Polymorphonuclear leukocytes (PMNs) in Fpr2- deficient mice have significantly impaired bactericidal activity, yet the precise mechanism remains elusive. Our research unveiled the cellular heterogeneity of peripheral blood PMNs through single-cell RNA-sequencing (scRNA-seq) and identified two new neutrophil clusters related to bacterial infection, including a sterilization cluster named Neu_CSTA and a regulation cluster named Neu_CCL4. The lack of Fpr2 leads to an immune regulation imbalance of Neu_CCL4 on other clusters in uninfected conditions, resulting in persistent instability of PMNs in peripheral blood, elevated inflammatory factors, and increased NOX2 expression.
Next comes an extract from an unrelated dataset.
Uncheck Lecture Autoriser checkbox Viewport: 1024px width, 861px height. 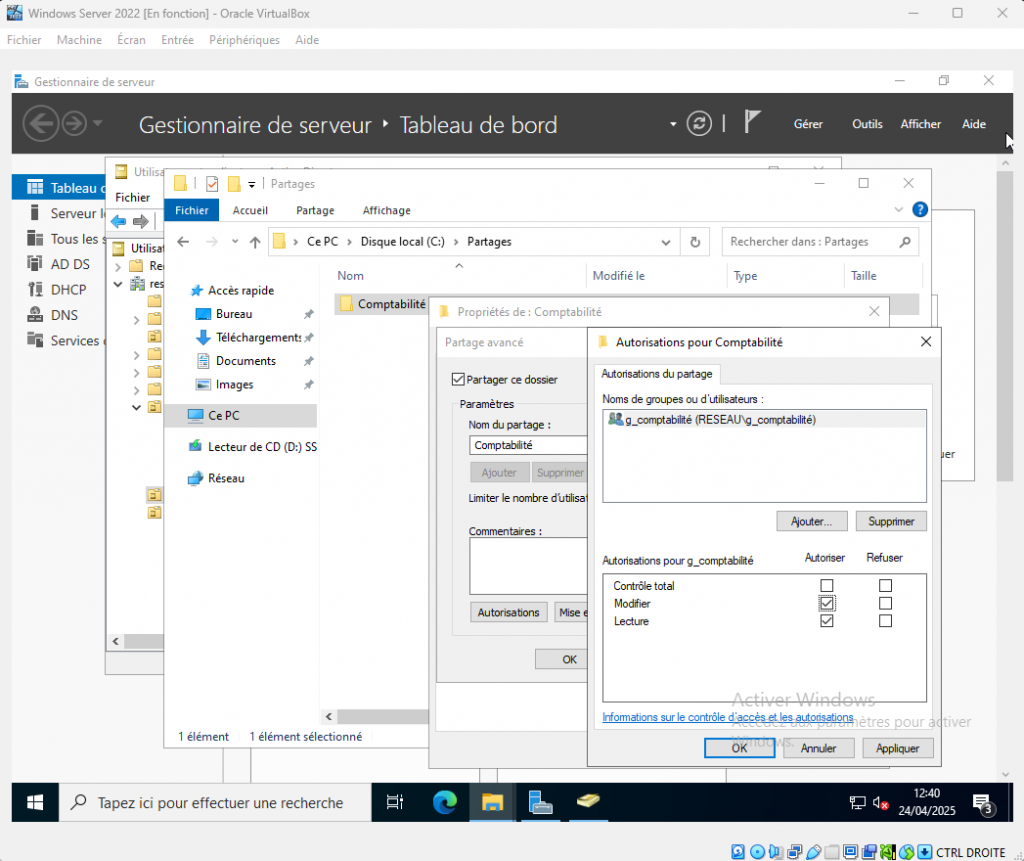pos(826,621)
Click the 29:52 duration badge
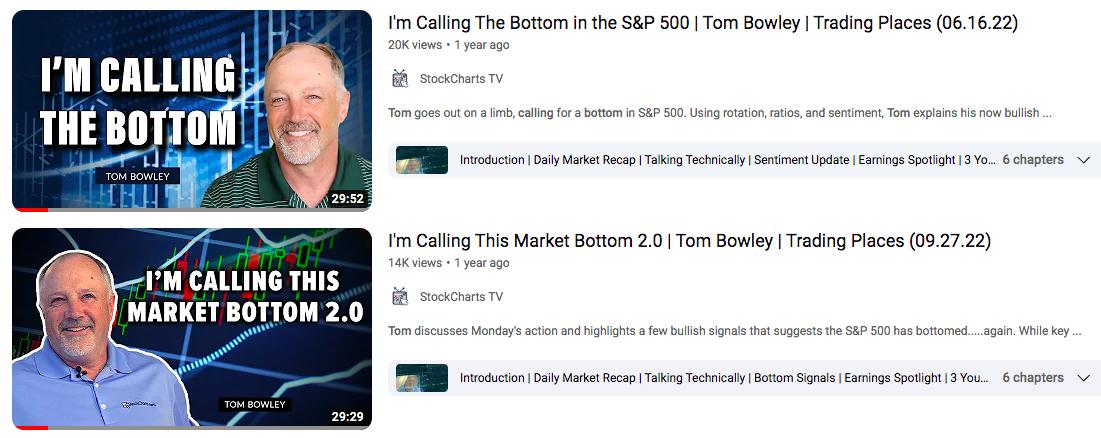 pos(347,199)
Furthermore, our findings corroborate that the regulatory function of Neu_CCL4 on PMNs immune balance is closely tied to its high expression of the anti-inflammatory ligand Anxa1. Regulon analysis inferred by scRNA-seq and ChIP-seq data suggested that a specific transcription factor Elf4, could modulate the expression of Anxa1 , thereby facilitating its regulatory impact on other clusters. In the infection state, there was a noted increase in intercellular interactions across different clusters, leading to a general improvement in the bactericidal activity of PMNs. In summary, our research revealed distinct functional cellular sub-populations of PMNs, discovered the potential regulatory mechanisms, and elucidated the essential roles of Fpr2 in their ability to resist infection.